# WORK TO COMPLETE:
- 1) Answer the following from the passage on HIV care tiers, giving each answer on its own line with the matching letter:
(a) What share of patients with HIV falls in tier 4?
(b) Which clinic does Farley's team work at?
(c) What length of automatic medication refill may suffice for patients with sustained viral suppression?
- 2) Reproduce verbatim a span of the passage on HIV care tiers: begin at the words "Patients at tier" and stop after the words "for Infectious Disease.".
- 3) Go on with the passage on HIV care tiers, starting right after its final sentence.

━━ SELECTED PASSAGE

He suggested a differentiated care approach in which there are four tiers of care, starting with the standard level of outreach, which may include email, electronic health record blasts, and robo-calls to remind people of their appointments and to refill their medications. Those with sustained viral suppression may only need 90-day automatic refills of their medications. Those who are vulnerable to nonadherence may need to be contacted weekly or more often by the clinic. Such contact could be made by a social worker, a community health worker, or through some form of virtual support.
Patients at tier 4, who have labile viral suppression, need far more than that. These are the 15% of patients with HIV who struggled with viral suppression before the pandemic. They are the patients that Farley’s team focuses on at Baltimore’s John G. Bartlett Specialty Clinic for Infectious Disease.
“We’ve completely deconstructed the patient-centered medical home,” he said of the early move to virtual care. He suggested that clinicians assess their services and ask themselves some questions:
- Has someone on the team reached out to every patient and checked in to see what their biggest needs are, medical or not, during the pandemic? Have they assessed the patient’s ability to receive video calls or text messages?
- How have group-support programs that address stigma or the social determinants of health fared in the transition to virtual medicine?
- Are patients who are in recovery being supported in order that they may engage with recovery programs online?
- How well have counseling services done in engaging people in virtual care? Currently, given the overall increase in mental health challenges during the pandemic, one would expect that the use of mental health counseling is increasing. “If they’re stagnant or going down, someone needs to be reflecting on that issue internally in the clinic,” he said.
- Are patients being contacted regarding the effects that isolation is having on their lives? “The things that would normally allow us to self-mitigate and self-manage these conditions, like going to the gym, meeting with friends, religious services – all of those are being cut,” he said.

━━━━
━━ GIVEN DATA

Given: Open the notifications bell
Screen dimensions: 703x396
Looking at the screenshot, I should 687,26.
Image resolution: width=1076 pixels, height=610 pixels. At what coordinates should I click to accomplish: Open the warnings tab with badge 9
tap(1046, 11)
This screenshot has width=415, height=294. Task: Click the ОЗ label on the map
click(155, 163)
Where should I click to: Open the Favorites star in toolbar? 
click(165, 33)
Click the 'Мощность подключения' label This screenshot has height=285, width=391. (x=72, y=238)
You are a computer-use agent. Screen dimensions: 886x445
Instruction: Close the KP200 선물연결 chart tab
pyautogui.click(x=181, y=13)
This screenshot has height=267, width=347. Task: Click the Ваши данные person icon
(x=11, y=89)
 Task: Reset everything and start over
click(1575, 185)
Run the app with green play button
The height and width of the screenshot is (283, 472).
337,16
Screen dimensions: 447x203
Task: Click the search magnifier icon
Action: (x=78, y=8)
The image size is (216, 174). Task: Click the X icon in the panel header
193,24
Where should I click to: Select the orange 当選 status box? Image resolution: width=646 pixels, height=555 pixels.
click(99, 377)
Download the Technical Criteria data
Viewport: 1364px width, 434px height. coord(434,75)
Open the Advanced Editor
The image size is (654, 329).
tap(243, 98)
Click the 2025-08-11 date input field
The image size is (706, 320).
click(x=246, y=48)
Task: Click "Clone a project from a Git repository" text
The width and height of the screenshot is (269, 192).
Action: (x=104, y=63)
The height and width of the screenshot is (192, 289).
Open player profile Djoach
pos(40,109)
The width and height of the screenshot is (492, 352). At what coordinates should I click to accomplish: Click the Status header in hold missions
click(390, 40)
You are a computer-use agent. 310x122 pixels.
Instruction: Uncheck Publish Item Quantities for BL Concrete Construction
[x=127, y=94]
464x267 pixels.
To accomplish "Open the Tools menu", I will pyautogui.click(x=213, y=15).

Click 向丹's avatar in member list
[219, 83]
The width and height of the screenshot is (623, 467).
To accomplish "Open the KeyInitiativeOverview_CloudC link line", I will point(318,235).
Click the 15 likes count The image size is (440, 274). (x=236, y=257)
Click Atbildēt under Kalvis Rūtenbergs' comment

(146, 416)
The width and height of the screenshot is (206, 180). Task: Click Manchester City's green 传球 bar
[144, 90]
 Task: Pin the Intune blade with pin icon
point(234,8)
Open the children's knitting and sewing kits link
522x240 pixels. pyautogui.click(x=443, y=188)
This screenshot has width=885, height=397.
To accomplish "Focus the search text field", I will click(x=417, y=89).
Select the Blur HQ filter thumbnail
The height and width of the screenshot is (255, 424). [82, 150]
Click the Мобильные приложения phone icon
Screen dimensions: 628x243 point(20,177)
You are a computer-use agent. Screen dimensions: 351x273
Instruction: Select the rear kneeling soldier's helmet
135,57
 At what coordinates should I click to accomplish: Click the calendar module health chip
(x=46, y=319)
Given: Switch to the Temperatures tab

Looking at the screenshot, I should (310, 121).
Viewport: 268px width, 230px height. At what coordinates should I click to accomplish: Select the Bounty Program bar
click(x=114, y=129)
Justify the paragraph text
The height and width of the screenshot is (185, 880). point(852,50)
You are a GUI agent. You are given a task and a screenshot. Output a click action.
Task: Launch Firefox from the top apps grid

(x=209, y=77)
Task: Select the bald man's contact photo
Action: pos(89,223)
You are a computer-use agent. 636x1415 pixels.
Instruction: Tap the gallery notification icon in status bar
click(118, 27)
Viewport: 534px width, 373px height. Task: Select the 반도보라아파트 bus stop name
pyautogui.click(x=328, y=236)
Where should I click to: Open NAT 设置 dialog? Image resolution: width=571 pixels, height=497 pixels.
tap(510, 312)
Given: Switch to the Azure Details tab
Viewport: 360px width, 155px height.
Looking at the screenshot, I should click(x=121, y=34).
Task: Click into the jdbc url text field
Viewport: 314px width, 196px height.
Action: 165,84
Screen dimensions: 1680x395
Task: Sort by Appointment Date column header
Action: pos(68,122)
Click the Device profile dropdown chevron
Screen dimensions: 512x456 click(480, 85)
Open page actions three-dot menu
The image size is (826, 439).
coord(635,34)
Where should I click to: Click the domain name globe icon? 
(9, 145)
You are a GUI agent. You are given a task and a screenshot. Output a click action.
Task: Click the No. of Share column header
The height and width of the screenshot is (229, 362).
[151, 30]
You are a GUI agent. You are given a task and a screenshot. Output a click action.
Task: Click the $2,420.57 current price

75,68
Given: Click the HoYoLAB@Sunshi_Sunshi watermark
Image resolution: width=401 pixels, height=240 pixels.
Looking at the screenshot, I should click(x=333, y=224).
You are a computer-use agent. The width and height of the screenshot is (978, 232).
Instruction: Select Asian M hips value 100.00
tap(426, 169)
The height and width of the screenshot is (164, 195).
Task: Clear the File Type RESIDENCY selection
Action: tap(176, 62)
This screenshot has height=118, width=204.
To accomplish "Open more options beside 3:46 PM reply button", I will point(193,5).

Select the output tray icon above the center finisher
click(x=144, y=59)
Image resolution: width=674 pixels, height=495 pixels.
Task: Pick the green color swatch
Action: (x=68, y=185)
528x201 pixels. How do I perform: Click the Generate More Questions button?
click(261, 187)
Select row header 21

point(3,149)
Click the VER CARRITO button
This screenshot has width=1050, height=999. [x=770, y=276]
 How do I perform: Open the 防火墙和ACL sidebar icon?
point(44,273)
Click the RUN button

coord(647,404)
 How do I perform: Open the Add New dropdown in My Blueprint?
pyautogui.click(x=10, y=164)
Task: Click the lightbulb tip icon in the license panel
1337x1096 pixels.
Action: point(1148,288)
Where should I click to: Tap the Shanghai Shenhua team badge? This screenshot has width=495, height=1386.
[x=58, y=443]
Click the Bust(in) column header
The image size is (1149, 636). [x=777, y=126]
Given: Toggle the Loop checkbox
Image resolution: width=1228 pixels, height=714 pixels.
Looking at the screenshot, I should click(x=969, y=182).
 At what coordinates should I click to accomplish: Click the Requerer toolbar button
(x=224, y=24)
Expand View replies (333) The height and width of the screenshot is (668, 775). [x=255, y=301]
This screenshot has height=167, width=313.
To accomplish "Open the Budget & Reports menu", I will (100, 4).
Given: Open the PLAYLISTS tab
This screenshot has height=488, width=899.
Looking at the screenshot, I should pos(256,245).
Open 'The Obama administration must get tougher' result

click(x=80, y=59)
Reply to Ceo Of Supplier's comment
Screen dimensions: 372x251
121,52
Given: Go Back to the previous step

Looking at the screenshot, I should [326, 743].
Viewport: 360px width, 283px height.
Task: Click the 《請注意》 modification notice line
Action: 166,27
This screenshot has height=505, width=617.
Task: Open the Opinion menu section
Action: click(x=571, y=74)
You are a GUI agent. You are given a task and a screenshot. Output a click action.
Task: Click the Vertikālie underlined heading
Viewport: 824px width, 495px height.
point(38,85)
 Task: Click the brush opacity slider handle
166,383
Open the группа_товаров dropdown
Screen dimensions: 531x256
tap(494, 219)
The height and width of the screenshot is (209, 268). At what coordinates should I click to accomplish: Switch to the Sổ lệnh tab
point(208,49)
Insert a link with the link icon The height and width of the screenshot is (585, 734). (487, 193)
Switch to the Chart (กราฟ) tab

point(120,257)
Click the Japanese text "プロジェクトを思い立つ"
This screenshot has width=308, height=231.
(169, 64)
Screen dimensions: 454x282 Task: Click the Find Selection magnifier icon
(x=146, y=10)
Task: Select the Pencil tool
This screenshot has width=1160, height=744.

━━━━

# EXPECTED RESULTS:
- 1)
(a) 15%
(b) The John G. Bartlett Specialty Clinic for Infectious Disease in Baltimore
(c) 90-day

- 2)
Patients at tier 4, who have labile viral suppression, need far more than that. These are the 15% of patients with HIV who struggled with viral suppression before the pandemic. They are the patients that Farley’s team focuses on at Baltimore’s John G. Bartlett Specialty Clinic for Infectious Disease.

- 3)
- Is there an early alert from an in-person pharmacy to trigger outreach via a community health worker for patients who haven’t picked up their medications in a week or more?
Farley pointed to a 2015 model for an enhanced e-health approach to chronic care management that called for e-support from the community and that was enhanced through virtual communities.
These are some of the approaches Farley has taken at his clinic. He leads a team that focuses specifically on patients who struggled with engagement before the pandemic. Through a grant from the US Department of Health & Human Services’ Health Resources and Services Administration – even before the pandemic – that team has been funding community health workers who have multiple contacts with patients online and virtually and are able to offer what he calls “unapologetically enabling” support for patients so that they are able to focus on their health.
He gave the following example. Before the pandemic, a community health worker on the team had been working with a patient who showed up at every scheduled visit and swore that she was taking her medications, although clearly she was not. A community health worker, who was made available through the grant, was able to recognize that the patient’s biggest challenge in her life was providing childcare for her special-needs child. The community health worker worked with the patient for months to find stable childcare for the child, paid 2 months of rent for the patient so that she would not become homeless, and helped her find transitional housing. When the pandemic hit, the community health worker was already texting and conducting video calls with the patient regularly.
For the past 9 months, that patient has had an undetectable viral load, Farley said.
“Nine months during a pandemic,” Farley reiterated, “and the community health worker keeps working with her, keeps meeting with her.”